-- BEGIN Data provided --
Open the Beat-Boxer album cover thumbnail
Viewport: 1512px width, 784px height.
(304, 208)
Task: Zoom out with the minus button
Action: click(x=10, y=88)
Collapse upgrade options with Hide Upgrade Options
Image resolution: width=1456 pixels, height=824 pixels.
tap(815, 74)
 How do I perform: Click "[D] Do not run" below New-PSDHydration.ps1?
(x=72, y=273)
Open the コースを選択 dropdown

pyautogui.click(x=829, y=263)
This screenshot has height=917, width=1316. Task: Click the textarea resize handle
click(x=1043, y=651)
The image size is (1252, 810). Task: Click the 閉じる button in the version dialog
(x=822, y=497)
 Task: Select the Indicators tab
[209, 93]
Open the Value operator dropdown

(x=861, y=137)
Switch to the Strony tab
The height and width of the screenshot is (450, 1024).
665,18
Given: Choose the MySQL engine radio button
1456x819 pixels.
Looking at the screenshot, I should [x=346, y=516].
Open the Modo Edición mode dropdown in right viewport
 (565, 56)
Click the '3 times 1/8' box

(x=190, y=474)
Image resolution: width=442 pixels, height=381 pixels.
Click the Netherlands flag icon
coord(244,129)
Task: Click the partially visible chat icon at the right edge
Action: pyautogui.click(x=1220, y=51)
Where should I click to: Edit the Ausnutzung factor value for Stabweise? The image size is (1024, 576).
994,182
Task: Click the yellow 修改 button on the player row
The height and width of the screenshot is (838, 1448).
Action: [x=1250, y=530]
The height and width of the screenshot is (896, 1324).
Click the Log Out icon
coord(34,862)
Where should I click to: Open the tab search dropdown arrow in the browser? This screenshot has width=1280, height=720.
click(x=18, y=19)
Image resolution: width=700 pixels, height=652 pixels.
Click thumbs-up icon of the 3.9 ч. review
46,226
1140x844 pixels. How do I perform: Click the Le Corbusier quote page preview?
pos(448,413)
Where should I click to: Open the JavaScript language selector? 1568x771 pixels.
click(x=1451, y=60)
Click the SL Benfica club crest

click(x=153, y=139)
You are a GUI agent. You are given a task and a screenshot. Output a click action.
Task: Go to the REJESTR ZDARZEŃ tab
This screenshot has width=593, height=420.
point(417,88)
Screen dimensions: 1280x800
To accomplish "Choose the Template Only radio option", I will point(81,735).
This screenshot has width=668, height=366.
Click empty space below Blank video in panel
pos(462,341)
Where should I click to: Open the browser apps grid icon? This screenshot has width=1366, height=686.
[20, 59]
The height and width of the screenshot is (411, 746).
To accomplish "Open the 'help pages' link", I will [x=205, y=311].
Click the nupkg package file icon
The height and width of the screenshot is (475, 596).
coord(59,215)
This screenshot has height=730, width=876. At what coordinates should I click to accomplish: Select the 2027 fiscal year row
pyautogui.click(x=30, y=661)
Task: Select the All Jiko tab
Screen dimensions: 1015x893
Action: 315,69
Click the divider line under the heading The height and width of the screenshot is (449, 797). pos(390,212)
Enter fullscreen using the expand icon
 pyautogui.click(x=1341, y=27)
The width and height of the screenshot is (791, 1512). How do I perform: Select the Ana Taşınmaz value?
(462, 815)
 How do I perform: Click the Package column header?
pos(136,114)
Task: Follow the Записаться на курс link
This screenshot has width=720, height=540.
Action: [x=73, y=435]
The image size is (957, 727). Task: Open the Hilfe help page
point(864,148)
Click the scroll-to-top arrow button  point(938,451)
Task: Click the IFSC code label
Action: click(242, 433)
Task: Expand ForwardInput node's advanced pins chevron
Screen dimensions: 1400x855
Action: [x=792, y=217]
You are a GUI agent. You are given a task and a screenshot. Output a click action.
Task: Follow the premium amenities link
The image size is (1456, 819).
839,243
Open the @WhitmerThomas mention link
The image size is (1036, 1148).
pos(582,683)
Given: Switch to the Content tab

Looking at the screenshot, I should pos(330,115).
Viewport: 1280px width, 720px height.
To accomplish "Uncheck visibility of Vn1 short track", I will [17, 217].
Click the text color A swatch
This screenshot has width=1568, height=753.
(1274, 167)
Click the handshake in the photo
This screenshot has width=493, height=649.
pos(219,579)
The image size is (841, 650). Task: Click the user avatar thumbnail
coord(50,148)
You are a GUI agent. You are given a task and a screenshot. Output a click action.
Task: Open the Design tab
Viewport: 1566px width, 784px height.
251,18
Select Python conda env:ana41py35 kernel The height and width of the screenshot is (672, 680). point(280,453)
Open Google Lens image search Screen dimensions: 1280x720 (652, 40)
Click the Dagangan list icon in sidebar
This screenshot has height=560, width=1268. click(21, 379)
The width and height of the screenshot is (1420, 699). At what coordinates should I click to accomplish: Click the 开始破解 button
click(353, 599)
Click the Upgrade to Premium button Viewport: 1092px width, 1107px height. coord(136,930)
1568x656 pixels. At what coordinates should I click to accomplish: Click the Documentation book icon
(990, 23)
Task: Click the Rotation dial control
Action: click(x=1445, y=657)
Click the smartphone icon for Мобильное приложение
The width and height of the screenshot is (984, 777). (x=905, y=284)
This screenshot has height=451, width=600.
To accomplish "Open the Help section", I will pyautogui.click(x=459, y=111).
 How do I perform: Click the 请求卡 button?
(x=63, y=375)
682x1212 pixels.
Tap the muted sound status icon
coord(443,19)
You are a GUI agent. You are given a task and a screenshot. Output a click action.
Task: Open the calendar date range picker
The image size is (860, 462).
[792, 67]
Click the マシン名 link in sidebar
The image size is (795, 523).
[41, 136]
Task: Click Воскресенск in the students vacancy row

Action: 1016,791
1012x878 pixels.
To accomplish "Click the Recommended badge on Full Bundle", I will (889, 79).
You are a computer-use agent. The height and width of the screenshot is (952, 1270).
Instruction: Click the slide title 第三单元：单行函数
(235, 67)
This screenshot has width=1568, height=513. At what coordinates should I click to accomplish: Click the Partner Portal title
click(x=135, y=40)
-- END Data provided --
Task prompt. Swap "Netherlands" for "Belgium" throughout the records, and write them out again with nothing else altered.

Answer to the exercise.
Open the Beat-Boxer album cover thumbnail
Viewport: 1512px width, 784px height.
(304, 208)
Task: Zoom out with the minus button
Action: click(x=10, y=88)
Collapse upgrade options with Hide Upgrade Options
Image resolution: width=1456 pixels, height=824 pixels.
tap(815, 74)
 How do I perform: Click "[D] Do not run" below New-PSDHydration.ps1?
(x=72, y=273)
Open the コースを選択 dropdown

pyautogui.click(x=829, y=263)
This screenshot has height=917, width=1316. Task: Click the textarea resize handle
click(x=1043, y=651)
The image size is (1252, 810). Task: Click the 閉じる button in the version dialog
(x=822, y=497)
 Task: Select the Indicators tab
[209, 93]
Open the Value operator dropdown

(x=861, y=137)
Switch to the Strony tab
The height and width of the screenshot is (450, 1024).
665,18
Given: Choose the MySQL engine radio button
1456x819 pixels.
Looking at the screenshot, I should [x=346, y=516].
Open the Modo Edición mode dropdown in right viewport
 (565, 56)
Click the '3 times 1/8' box

(x=190, y=474)
Image resolution: width=442 pixels, height=381 pixels.
Click the Belgium flag icon
coord(244,129)
Task: Click the partially visible chat icon at the right edge
Action: pyautogui.click(x=1220, y=51)
Where should I click to: Edit the Ausnutzung factor value for Stabweise? The image size is (1024, 576).
994,182
Task: Click the yellow 修改 button on the player row
The height and width of the screenshot is (838, 1448).
Action: [x=1250, y=530]
The height and width of the screenshot is (896, 1324).
Click the Log Out icon
coord(34,862)
Where should I click to: Open the tab search dropdown arrow in the browser? This screenshot has width=1280, height=720.
click(x=18, y=19)
Image resolution: width=700 pixels, height=652 pixels.
Click thumbs-up icon of the 3.9 ч. review
46,226
1140x844 pixels. How do I perform: Click the Le Corbusier quote page preview?
pos(448,413)
Where should I click to: Open the JavaScript language selector? 1568x771 pixels.
click(x=1451, y=60)
Click the SL Benfica club crest

click(x=153, y=139)
You are a GUI agent. You are given a task and a screenshot. Output a click action.
Task: Go to the REJESTR ZDARZEŃ tab
This screenshot has width=593, height=420.
point(417,88)
Screen dimensions: 1280x800
To accomplish "Choose the Template Only radio option", I will point(81,735).
This screenshot has width=668, height=366.
Click empty space below Blank video in panel
pos(462,341)
Where should I click to: Open the browser apps grid icon? This screenshot has width=1366, height=686.
[20, 59]
The height and width of the screenshot is (411, 746).
To accomplish "Open the 'help pages' link", I will [x=205, y=311].
Click the nupkg package file icon
The height and width of the screenshot is (475, 596).
coord(59,215)
This screenshot has height=730, width=876. At what coordinates should I click to accomplish: Select the 2027 fiscal year row
pyautogui.click(x=30, y=661)
Task: Select the All Jiko tab
Screen dimensions: 1015x893
Action: 315,69
Click the divider line under the heading The height and width of the screenshot is (449, 797). pos(390,212)
Enter fullscreen using the expand icon
 pyautogui.click(x=1341, y=27)
The width and height of the screenshot is (791, 1512). How do I perform: Select the Ana Taşınmaz value?
(462, 815)
 How do I perform: Click the Package column header?
pos(136,114)
Task: Follow the Записаться на курс link
This screenshot has width=720, height=540.
Action: [x=73, y=435]
The image size is (957, 727). Task: Open the Hilfe help page
point(864,148)
Click the scroll-to-top arrow button  point(938,451)
Task: Click the IFSC code label
Action: click(242, 433)
Task: Expand ForwardInput node's advanced pins chevron
Screen dimensions: 1400x855
Action: [x=792, y=217]
You are a GUI agent. You are given a task and a screenshot. Output a click action.
Task: Follow the premium amenities link
The image size is (1456, 819).
839,243
Open the @WhitmerThomas mention link
The image size is (1036, 1148).
pos(582,683)
Given: Switch to the Content tab

Looking at the screenshot, I should pos(330,115).
Viewport: 1280px width, 720px height.
To accomplish "Uncheck visibility of Vn1 short track", I will [17, 217].
Click the text color A swatch
This screenshot has width=1568, height=753.
(1274, 167)
Click the handshake in the photo
This screenshot has width=493, height=649.
pos(219,579)
The image size is (841, 650). Task: Click the user avatar thumbnail
coord(50,148)
You are a GUI agent. You are given a task and a screenshot. Output a click action.
Task: Open the Design tab
Viewport: 1566px width, 784px height.
251,18
Select Python conda env:ana41py35 kernel The height and width of the screenshot is (672, 680). point(280,453)
Open Google Lens image search Screen dimensions: 1280x720 (652, 40)
Click the Dagangan list icon in sidebar
This screenshot has height=560, width=1268. click(21, 379)
The width and height of the screenshot is (1420, 699). At what coordinates should I click to accomplish: Click the 开始破解 button
click(353, 599)
Click the Upgrade to Premium button Viewport: 1092px width, 1107px height. coord(136,930)
1568x656 pixels. At what coordinates should I click to accomplish: Click the Documentation book icon
(990, 23)
Task: Click the Rotation dial control
Action: click(x=1445, y=657)
Click the smartphone icon for Мобильное приложение
The width and height of the screenshot is (984, 777). (x=905, y=284)
This screenshot has height=451, width=600.
To accomplish "Open the Help section", I will pyautogui.click(x=459, y=111).
 How do I perform: Click the 请求卡 button?
(x=63, y=375)
682x1212 pixels.
Tap the muted sound status icon
coord(443,19)
You are a GUI agent. You are given a task and a screenshot. Output a click action.
Task: Open the calendar date range picker
The image size is (860, 462).
[792, 67]
Click the マシン名 link in sidebar
The image size is (795, 523).
[41, 136]
Task: Click Воскресенск in the students vacancy row

Action: 1016,791
1012x878 pixels.
To accomplish "Click the Recommended badge on Full Bundle", I will (889, 79).
You are a computer-use agent. The height and width of the screenshot is (952, 1270).
Instruction: Click the slide title 第三单元：单行函数
(235, 67)
This screenshot has width=1568, height=513. At what coordinates should I click to accomplish: Click the Partner Portal title
click(x=135, y=40)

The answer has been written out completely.